Gli abbracci spezzati
Una storia di intrecci amorosi tra un regista e la sua amata: l'ultimo film del regista spagnolo Pedro Almodòvar.
Non sembra una delle opere migliori del regista spagnolo. Il mélo dura oltre due ore e i momenti di stanca non mancano, perché la narrazione è lenta e i dialoghi poco scattanti. La storia di intrecci amorosi tra un regista e la sua amata – una bravissima Penélope Cruz – sullo sfondo di un altro amante geloso fino all’ossessione ricalcano moduli già visti nel regista e tipici del genere melodrammatico, cui non mancano mai la morte e il sangue. Almodòvar, parlando appunto del regista Mateo che diventa cieco e si presenta come sceneggiatore di fama con il nuovo nome di Harry, vuole forse descrivere la schizofrenia che si impossessa di un uomo che non accetta il dolore e il fallimento, e nello stesso tempo decide per una nuova vita. Su di essa cala però il cupo destino inesorabile, forza cieca che muove i fili della vita umana ma che, in questo caso, almeno arriva a far decidere a Matteo di rinunciare al personaggio che si è cucito addosso – Harry appunto – per ritrovare sé stesso, accettando tutto il doloroso passato.
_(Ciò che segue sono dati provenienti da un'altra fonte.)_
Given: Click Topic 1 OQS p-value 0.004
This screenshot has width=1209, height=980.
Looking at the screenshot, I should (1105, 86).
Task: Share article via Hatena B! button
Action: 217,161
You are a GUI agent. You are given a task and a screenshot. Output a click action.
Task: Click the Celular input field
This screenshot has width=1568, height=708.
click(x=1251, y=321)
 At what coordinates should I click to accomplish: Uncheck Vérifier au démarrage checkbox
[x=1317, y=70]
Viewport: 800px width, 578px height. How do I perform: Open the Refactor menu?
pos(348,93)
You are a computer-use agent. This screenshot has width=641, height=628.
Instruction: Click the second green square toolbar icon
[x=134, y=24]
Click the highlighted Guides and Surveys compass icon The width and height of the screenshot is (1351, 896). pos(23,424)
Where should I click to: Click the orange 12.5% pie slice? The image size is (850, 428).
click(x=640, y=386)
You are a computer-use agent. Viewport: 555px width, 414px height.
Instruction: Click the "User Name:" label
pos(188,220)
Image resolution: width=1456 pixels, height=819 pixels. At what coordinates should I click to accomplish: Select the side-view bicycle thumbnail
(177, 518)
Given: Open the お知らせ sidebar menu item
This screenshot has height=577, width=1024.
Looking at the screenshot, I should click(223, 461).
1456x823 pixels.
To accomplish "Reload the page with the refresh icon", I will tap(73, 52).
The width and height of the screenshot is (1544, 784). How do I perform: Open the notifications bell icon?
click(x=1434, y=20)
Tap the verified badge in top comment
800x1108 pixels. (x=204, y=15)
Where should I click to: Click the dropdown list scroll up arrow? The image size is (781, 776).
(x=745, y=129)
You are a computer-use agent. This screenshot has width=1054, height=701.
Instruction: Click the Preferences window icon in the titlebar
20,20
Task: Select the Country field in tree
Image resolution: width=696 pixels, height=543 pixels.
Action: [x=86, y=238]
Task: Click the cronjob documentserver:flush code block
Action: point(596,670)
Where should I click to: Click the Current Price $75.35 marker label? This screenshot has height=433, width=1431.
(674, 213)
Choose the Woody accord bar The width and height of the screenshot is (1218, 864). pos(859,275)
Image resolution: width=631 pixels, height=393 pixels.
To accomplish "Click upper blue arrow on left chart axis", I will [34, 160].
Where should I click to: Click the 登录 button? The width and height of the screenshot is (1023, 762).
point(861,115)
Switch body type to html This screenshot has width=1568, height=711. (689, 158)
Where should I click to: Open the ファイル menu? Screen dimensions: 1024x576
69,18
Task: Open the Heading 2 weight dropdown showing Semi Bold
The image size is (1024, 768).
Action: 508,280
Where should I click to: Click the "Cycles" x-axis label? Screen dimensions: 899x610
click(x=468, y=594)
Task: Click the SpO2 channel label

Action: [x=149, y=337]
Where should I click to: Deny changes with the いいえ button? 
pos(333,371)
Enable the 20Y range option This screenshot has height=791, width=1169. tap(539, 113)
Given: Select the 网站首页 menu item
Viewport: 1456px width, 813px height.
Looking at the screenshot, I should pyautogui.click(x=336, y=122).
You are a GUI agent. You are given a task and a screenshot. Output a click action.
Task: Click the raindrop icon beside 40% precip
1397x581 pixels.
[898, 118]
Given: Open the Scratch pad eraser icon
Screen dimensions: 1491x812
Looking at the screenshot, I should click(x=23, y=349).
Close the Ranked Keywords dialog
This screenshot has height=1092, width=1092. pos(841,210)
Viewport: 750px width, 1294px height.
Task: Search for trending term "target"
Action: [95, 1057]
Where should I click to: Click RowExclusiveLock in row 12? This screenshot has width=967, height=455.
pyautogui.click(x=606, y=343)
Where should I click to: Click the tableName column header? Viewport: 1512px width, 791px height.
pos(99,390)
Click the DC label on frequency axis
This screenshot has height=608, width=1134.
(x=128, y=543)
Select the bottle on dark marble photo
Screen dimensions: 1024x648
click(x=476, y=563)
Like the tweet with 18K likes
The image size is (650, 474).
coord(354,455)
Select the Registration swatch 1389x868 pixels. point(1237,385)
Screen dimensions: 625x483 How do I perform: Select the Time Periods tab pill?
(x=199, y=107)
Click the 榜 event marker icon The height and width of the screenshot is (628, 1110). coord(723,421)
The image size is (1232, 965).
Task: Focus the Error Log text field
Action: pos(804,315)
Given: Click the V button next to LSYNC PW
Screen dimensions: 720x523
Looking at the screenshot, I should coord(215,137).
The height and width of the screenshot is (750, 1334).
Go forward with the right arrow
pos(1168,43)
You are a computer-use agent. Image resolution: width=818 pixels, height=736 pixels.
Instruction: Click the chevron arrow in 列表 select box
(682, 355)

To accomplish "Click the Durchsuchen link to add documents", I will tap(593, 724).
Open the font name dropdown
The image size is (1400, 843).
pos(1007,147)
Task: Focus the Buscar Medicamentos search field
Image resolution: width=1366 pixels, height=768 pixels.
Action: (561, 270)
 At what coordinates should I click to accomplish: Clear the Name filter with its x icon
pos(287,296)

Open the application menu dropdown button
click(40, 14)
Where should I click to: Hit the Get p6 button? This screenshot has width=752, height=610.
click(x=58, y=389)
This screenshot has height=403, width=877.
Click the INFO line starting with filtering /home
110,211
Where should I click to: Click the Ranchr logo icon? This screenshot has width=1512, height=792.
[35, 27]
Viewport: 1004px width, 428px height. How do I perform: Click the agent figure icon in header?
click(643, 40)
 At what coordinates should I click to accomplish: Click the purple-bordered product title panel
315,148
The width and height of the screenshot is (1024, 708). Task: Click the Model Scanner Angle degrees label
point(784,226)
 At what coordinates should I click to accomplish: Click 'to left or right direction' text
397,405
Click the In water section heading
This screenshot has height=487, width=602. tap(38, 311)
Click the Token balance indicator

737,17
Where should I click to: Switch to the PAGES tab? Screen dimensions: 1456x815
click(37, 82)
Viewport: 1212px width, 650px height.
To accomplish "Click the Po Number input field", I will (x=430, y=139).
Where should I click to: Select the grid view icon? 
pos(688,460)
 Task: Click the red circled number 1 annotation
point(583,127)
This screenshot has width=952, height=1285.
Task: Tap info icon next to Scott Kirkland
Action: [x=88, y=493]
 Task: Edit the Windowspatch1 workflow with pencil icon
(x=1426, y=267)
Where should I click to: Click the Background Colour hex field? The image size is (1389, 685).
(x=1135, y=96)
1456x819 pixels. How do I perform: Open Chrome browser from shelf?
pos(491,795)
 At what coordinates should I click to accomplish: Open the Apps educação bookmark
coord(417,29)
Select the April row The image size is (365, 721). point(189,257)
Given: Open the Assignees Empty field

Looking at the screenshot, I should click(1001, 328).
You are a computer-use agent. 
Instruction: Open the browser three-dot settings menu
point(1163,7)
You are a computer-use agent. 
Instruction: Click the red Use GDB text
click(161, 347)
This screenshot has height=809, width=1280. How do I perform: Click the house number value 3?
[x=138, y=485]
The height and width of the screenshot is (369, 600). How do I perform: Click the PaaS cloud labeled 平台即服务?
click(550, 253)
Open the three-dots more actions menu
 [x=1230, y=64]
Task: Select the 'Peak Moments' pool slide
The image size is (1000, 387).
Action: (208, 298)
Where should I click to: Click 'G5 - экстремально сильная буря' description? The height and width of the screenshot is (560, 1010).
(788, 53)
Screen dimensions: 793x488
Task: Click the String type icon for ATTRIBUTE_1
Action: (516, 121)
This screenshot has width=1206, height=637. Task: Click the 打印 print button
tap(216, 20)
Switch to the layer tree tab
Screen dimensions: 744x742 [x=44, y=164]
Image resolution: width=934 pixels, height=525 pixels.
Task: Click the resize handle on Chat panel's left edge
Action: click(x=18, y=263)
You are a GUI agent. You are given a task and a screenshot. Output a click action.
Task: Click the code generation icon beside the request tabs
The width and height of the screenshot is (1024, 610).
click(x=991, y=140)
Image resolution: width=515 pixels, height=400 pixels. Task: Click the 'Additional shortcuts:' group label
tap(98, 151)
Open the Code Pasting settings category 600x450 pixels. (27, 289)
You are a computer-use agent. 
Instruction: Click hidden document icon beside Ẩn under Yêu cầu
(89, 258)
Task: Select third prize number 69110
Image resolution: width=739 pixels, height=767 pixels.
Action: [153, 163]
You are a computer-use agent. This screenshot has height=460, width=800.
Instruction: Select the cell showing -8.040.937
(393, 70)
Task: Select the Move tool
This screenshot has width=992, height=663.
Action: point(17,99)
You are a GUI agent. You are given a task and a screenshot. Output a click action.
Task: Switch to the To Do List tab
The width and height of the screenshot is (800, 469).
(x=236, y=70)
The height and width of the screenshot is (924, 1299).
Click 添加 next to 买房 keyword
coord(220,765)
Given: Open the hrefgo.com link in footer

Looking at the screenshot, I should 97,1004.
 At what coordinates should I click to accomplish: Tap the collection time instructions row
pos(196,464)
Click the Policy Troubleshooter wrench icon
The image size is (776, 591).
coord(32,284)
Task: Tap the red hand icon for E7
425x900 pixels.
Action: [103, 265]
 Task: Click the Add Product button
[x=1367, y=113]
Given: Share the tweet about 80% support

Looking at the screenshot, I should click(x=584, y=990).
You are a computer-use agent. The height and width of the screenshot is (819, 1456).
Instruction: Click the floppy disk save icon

Ognuno dei tanti personaggi contraddittori che attraversano il film del resto deve fare i conti col proprio passato per arrivare ad un frammento di serenità. Così, il mélo si chiude con un certo senso di pace dopo tanto fluttuare emotivo, che tuttavia il regista non riesce, come altre volte, a condensare in rapidi tratti evitando l’eccesso sentimentale, che qui resta sempre in superficie. Almodòvar ha forse perso una occasione di scavo nei personaggi, lasciandosi imprigionare da un intreccio che abbiamo già visto altre volte al cinema e nel suo cinema.